Carry on the forum thread about the Woodmaster planer/molder by writing the next part after its final post.

SUPPLIED PASSAGE →
******

# Woodmaster Planer/Molder Model 408



## TBFGhost (Oct 9, 2008)

I found one of these for sale locally...its an older model with 8" capacity. The price is right and I am looking to go pick it up. I have been using a Hussy in GC's shop for a $1 a foot fee so I am looking to move in house. Anyone have any specs on it. From what I can tell Woodmaster seems to make decent planer/molders.


----------



## tccoggs (Dec 17, 2008)

I have a 718. They are decent machines, but I feel the W&H is a better machine it terms of flexability and setup. While the W&H is limited to narrower profiles, the open throat design lets you run partial profiles and circles as required. Also, the Woodmaster uses single profile blades with counterwights, which means that the feed speeds have to be slower. Can you run multiple knives, yes, but there is no indexing system to make sure the alignment is correct like the W&H has.

******

GIVEN DATA →
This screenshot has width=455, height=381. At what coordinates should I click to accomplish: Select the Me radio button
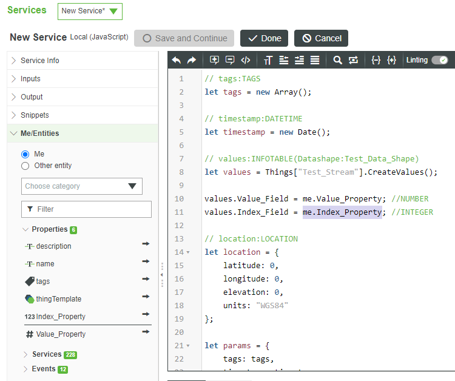coord(25,154)
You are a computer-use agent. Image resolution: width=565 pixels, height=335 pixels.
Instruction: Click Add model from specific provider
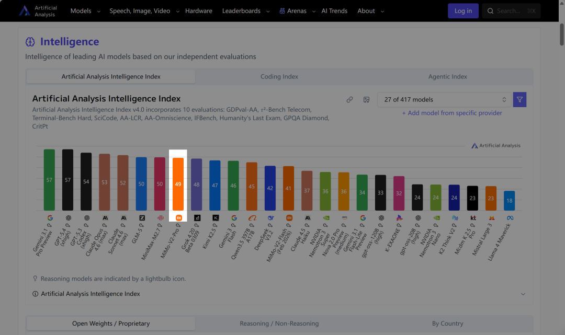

******

FINAL ANSWER →
Don't get me wrong, I have run a ton of molding with the Woodmaster, but if I could only have 1 machine, it would be the W&H. Yes, the woodmaster is multifunction, but the changeovers are time consuming, so i'd rather have a regular planer anyway, and as for the drum sanding, rubber feed rollers will not work very well with sanding dust, you really need a track feed table like woodmasters dedicated sanding machines use.


----------



## TBFGhost (Oct 9, 2008)

...I saw that they make heads so you can run dual knives....never really thought about indexing them...I was also eyeing up the Shop-Fox knock off of the Hussy...


----------



## tccoggs (Dec 17, 2008)

The ShopFox looks pretty good. I would definetly consider it.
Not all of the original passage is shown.